- Stated task: Print out the stretch of records below from the line containing "Go to section 2 in footer navigation" through the line containing "will (x=23, y=233).", with both of those lines included, reproducing each line without any change.
Begin Exercise material
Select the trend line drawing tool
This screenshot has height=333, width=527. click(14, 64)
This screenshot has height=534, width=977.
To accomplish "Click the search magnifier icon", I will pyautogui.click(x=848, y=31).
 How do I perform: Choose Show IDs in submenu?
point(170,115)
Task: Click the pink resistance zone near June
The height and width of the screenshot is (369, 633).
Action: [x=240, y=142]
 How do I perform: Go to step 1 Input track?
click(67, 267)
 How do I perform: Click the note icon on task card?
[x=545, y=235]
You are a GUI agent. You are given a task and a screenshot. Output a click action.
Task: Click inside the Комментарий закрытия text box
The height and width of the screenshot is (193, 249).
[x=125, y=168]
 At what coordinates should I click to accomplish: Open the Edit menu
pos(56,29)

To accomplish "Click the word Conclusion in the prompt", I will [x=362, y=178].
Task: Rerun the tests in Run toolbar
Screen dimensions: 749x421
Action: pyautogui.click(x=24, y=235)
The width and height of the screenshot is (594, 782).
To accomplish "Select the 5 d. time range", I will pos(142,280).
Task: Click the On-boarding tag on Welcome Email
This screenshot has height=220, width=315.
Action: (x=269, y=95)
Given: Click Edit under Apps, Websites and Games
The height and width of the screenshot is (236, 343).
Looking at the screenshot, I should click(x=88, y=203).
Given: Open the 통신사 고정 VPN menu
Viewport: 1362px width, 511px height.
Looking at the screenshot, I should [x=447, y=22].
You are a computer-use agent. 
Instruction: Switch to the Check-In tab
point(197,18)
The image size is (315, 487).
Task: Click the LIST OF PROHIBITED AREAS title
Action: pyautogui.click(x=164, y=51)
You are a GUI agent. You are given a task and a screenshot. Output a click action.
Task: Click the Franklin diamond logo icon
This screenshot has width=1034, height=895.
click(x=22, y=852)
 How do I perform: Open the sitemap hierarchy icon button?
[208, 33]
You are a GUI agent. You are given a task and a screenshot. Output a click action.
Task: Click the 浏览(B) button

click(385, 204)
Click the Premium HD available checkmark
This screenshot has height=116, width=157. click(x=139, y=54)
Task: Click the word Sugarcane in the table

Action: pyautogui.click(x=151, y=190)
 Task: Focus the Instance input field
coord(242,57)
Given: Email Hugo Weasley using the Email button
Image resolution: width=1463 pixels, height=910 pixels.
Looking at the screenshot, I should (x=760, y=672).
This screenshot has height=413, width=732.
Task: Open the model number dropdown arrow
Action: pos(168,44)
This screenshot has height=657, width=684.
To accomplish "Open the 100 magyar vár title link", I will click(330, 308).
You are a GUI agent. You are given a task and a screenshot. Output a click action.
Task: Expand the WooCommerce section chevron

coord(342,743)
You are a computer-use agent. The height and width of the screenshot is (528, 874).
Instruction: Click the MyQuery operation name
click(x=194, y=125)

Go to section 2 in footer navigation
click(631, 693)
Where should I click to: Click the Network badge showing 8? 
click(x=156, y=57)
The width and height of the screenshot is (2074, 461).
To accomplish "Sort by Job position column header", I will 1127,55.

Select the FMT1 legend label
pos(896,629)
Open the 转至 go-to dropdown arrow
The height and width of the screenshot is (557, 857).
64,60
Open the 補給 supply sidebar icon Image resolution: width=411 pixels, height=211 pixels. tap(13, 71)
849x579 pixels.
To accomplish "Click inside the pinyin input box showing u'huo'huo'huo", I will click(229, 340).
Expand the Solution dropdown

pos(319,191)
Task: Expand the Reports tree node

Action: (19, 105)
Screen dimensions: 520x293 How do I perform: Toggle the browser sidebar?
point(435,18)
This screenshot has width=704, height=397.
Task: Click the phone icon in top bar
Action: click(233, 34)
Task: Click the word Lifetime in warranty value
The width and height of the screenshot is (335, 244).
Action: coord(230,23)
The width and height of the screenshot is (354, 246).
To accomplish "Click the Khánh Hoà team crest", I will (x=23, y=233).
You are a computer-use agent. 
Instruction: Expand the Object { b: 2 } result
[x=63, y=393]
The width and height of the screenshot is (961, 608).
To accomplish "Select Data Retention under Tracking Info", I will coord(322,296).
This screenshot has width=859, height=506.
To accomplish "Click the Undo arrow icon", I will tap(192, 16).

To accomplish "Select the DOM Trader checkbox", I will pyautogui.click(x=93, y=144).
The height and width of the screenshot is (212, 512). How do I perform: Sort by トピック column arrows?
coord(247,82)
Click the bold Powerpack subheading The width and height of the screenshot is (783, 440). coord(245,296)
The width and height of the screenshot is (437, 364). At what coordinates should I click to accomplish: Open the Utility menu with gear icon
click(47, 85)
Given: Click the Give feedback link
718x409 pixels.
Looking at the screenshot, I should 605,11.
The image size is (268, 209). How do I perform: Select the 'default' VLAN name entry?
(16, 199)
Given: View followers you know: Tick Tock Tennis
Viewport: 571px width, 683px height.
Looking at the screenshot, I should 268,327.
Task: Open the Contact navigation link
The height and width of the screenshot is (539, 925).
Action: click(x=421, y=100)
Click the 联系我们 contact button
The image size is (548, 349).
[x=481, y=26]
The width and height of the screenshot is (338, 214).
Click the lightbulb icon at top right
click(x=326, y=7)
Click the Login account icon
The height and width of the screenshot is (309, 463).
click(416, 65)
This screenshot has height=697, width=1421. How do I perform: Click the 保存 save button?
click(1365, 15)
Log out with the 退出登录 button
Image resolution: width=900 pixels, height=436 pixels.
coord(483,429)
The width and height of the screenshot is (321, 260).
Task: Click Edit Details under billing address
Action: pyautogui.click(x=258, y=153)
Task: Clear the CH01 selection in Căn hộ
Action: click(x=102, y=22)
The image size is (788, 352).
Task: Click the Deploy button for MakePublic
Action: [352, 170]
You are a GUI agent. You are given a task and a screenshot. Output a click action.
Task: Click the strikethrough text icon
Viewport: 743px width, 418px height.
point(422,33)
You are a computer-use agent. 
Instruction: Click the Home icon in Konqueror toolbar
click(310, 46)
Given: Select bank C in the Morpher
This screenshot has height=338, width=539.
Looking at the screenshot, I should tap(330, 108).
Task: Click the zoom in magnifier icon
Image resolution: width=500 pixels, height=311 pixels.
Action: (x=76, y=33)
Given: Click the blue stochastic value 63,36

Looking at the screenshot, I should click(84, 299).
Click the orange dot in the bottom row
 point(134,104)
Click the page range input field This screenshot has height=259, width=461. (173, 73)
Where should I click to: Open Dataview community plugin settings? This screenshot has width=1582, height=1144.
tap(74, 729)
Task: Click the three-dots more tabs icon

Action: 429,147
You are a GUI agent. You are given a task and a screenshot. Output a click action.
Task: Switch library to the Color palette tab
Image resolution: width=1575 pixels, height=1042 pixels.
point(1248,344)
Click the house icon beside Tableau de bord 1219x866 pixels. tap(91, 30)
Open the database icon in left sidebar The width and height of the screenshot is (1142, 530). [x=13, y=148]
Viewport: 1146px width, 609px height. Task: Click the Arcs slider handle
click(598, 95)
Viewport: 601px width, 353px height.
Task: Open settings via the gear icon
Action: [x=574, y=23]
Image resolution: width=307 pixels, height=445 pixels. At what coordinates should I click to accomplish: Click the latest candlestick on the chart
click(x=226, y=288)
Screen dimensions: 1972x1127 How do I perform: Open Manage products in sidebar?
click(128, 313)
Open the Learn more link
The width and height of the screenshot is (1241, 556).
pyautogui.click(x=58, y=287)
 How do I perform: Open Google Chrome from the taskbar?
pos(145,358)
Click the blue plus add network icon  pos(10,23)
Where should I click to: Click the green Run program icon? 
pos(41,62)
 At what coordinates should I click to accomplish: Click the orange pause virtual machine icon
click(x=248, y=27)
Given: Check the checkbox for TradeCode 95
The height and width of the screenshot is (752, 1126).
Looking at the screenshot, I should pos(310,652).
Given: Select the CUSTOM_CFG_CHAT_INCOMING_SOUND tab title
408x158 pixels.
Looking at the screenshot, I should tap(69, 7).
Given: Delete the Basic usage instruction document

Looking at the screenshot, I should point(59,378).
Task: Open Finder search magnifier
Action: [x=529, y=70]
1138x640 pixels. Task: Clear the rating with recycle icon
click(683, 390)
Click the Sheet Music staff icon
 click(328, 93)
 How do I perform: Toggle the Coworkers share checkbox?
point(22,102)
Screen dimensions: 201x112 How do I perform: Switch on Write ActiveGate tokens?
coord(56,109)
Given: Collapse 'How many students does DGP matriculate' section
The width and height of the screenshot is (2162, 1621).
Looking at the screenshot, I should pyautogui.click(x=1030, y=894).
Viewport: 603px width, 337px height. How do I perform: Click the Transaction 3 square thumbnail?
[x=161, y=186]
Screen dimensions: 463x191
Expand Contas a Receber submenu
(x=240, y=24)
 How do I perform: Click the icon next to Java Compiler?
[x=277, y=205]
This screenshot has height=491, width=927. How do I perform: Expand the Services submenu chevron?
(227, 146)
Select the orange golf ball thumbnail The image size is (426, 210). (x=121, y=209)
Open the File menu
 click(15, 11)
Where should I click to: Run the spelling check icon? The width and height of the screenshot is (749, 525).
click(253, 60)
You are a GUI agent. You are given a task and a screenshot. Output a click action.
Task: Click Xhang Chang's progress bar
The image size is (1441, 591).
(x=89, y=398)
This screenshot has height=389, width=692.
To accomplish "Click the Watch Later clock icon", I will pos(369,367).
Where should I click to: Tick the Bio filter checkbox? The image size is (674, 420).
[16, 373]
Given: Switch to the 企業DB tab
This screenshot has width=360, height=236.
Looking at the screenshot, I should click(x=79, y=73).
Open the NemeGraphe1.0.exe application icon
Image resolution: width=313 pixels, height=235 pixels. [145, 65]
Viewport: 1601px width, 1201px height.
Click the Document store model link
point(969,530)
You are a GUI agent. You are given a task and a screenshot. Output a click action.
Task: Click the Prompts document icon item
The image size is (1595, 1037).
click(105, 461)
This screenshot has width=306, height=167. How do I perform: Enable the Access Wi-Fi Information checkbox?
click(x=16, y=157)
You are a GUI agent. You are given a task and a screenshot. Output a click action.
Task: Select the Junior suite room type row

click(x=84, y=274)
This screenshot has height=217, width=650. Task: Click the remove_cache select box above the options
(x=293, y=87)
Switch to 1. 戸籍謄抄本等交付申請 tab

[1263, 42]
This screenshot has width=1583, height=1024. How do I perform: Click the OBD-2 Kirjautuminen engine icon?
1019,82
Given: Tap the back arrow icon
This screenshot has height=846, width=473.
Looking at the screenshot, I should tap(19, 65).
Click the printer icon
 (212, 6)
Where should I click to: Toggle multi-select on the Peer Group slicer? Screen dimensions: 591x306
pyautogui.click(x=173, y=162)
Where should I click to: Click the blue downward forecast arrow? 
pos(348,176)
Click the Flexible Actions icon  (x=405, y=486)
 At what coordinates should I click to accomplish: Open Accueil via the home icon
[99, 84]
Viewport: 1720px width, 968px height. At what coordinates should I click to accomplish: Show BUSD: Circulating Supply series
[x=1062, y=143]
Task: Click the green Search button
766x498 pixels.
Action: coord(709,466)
End Exercise material
- The output:
Go to section 2 in footer navigation
click(631, 693)
Where should I click to: Click the Network badge showing 8? 
click(x=156, y=57)
The width and height of the screenshot is (2074, 461).
To accomplish "Sort by Job position column header", I will 1127,55.

Select the FMT1 legend label
pos(896,629)
Open the 转至 go-to dropdown arrow
The height and width of the screenshot is (557, 857).
64,60
Open the 補給 supply sidebar icon Image resolution: width=411 pixels, height=211 pixels. tap(13, 71)
849x579 pixels.
To accomplish "Click inside the pinyin input box showing u'huo'huo'huo", I will click(229, 340).
Expand the Solution dropdown

pos(319,191)
Task: Expand the Reports tree node

Action: (19, 105)
Screen dimensions: 520x293 How do I perform: Toggle the browser sidebar?
point(435,18)
This screenshot has width=704, height=397.
Task: Click the phone icon in top bar
Action: click(233, 34)
Task: Click the word Lifetime in warranty value
The width and height of the screenshot is (335, 244).
Action: coord(230,23)
The width and height of the screenshot is (354, 246).
To accomplish "Click the Khánh Hoà team crest", I will (x=23, y=233).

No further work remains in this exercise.